To me it was a request for an oath, but in their eyes it was insignificant. I stubbornly carried my schoolbag to school, and they beat me and locked me in the house for three days. Finally, on the morning of the fourth day, my fate changed.
That morning I was clinging to the little tree in the doorway, and my dad was swinging his old fist at me, and it really hurt, and I cried loudly. Then a small car pulled up behind my dad.
At that time, cars were extremely rare, and my father stopped, and I stopped crying and just hugged the tree and sobbed. Two men in suits got out of the car, one of them stopped my dad, and the other came and picked me up.
They asked me what was going on, and I said I wanted to go to school, but my dad wouldn't let me. Dad said that the little rabbit cub was born to work, and there was a fart for school. So they said to me, "Uncle is sending you to school." I nodded like crazy. My dad seemed even angrier and said that if I went to school I would never come back. I ignored them and turned around and got into the car with them.
I thought it was the best decision I ever made. They didn't send me to the school, they took me to the school in the city. New clothes were bought for me, and I sat in the spacious and bright classroom, and I had a satisfaction that I had never felt before.
Later I learned that one of them was a city official, and another uncle came to pick me up every day, and he was the man's driver. For a long time, I thought of that man as if he were a father, and maybe saving me was just a gesture for him, but he was kind to me.
So I went crazy to study, I had excellent grades, I was excellent in character and learning, I wanted to repay that person, I wanted to tell my dad in person that he was wrong. And I'm madly adoring that guy. When I was in school, I loved to give speeches, I liked to debate, I liked people to agree with me, and getting affirmation was the most exciting thing for me.
I read a lot of books during my studies, and my opinions on many things became more and more convincing, and I was a shining presence in high school and college. At that person's suggestion, after graduating, I became a social commentator.
On TV and on the radio, I answer all kinds of questions. Although some of the questions are sharp, I can always use various allusions to calm all the problems. Because that person said that my existence is to make society stable and make people feel happy in life. I'm really trying to do it.

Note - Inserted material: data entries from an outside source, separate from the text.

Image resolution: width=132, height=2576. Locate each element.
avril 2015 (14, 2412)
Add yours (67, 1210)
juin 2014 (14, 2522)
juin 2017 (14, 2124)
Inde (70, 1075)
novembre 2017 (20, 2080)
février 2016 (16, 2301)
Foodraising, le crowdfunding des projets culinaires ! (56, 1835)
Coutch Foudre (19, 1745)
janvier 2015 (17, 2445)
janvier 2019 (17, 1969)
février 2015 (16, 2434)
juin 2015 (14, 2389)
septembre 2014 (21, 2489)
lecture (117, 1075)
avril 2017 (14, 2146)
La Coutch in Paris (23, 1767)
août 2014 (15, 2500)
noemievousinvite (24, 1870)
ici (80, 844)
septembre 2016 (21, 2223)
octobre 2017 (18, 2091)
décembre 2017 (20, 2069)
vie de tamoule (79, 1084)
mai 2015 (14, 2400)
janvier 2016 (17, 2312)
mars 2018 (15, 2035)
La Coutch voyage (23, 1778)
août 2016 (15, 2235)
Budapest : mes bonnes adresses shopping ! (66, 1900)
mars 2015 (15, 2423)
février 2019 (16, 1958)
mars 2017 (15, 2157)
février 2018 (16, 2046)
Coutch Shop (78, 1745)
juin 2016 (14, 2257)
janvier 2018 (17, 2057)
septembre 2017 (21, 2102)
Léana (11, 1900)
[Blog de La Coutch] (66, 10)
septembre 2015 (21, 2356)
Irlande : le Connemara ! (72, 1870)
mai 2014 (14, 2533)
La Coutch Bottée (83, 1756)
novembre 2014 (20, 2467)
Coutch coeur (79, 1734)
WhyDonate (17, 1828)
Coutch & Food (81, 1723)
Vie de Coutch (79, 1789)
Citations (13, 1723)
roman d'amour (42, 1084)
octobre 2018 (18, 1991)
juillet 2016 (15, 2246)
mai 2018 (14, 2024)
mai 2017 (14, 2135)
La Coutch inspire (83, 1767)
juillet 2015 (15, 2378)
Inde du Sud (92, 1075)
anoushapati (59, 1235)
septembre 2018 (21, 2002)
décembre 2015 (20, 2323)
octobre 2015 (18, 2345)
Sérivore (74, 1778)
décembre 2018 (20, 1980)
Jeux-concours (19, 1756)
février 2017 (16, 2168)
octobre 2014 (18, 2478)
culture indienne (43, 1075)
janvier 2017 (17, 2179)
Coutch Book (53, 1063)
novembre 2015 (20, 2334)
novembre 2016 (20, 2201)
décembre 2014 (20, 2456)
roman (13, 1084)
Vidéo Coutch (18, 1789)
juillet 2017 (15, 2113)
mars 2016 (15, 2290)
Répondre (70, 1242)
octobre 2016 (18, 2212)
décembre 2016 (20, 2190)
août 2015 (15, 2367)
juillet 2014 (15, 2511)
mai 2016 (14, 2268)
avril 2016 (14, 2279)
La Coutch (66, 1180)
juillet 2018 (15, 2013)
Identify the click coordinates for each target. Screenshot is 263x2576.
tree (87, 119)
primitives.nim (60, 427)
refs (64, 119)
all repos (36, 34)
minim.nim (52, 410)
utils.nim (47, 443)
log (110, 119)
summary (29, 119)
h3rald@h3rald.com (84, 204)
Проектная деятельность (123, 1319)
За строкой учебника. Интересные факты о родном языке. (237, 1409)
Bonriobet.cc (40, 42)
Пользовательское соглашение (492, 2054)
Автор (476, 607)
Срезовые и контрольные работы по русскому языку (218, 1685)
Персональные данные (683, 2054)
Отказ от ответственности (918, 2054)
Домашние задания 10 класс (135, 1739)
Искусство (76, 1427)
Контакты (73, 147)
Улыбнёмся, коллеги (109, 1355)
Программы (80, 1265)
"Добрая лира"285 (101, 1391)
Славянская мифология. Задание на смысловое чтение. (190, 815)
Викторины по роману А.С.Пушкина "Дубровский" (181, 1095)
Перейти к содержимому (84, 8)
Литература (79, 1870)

In fact, there are too many questions that make me haunted, and every time I ask that person, he says that the person who asked the question is too dark in his heart to disturb society because of a few people, and I believe in his words.
Until the day before yesterday, one of my favorite officials was assassinated, and as a commentator, I was concerned about it from the very beginning. I went to that person to find out what was going on and how to deal with the public opinion that might erupt next. Right at the door of his house, he once again turned my worldview upside down. ”
At this point he paused, as if still in some kind of shock. I coughed softly and asked, "Who is that person in your mouth?"
He smiled miserably: "If you don't know, forget it, just be a character in a story." His identity is meaningless to the present, it can't affect the beginning, and it can't change the ending.
Mr. Killer, I only found out yesterday that the world was like this, and I only knew that there were people like you, but I didn't expect you to come to the door today. Do you have a question for me too?"